##### DATA

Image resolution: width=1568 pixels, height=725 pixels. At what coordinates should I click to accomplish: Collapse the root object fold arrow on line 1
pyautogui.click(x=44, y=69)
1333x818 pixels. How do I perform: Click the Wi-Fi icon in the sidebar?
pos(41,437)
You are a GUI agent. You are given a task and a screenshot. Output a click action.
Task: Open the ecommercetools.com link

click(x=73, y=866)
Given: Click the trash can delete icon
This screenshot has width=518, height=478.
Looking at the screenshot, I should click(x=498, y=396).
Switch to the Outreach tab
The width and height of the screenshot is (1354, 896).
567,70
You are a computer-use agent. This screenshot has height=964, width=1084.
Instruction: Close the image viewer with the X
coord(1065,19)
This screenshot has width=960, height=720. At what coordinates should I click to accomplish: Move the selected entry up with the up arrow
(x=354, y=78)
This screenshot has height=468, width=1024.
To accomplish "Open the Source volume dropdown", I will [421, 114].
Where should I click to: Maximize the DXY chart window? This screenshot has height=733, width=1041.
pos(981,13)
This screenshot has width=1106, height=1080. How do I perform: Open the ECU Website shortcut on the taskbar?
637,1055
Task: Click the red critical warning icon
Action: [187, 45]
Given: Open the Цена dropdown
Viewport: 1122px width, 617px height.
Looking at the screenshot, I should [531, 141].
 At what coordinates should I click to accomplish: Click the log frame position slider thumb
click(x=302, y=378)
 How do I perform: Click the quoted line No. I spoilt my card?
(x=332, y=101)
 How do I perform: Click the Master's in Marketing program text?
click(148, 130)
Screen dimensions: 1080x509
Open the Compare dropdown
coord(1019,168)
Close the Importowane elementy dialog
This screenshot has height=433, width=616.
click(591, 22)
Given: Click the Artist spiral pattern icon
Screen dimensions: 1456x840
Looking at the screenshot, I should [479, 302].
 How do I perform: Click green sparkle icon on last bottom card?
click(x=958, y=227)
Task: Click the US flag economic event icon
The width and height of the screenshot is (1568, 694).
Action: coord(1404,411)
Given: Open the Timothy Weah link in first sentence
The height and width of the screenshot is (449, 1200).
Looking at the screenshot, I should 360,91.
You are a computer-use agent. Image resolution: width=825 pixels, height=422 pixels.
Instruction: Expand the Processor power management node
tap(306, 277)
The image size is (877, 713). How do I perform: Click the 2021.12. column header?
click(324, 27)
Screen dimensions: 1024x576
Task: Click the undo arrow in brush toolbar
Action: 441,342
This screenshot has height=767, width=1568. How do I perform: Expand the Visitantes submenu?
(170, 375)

##########

Filter the data above down to lines with the word "agent", and copy them.

You are a GUI agent. You are given a task and a screenshot. Output a click action.
You are a computer-use agent. This screenshot has height=964, width=1084.
You are a computer-use agent. Image resolution: width=825 pixels, height=422 pixels.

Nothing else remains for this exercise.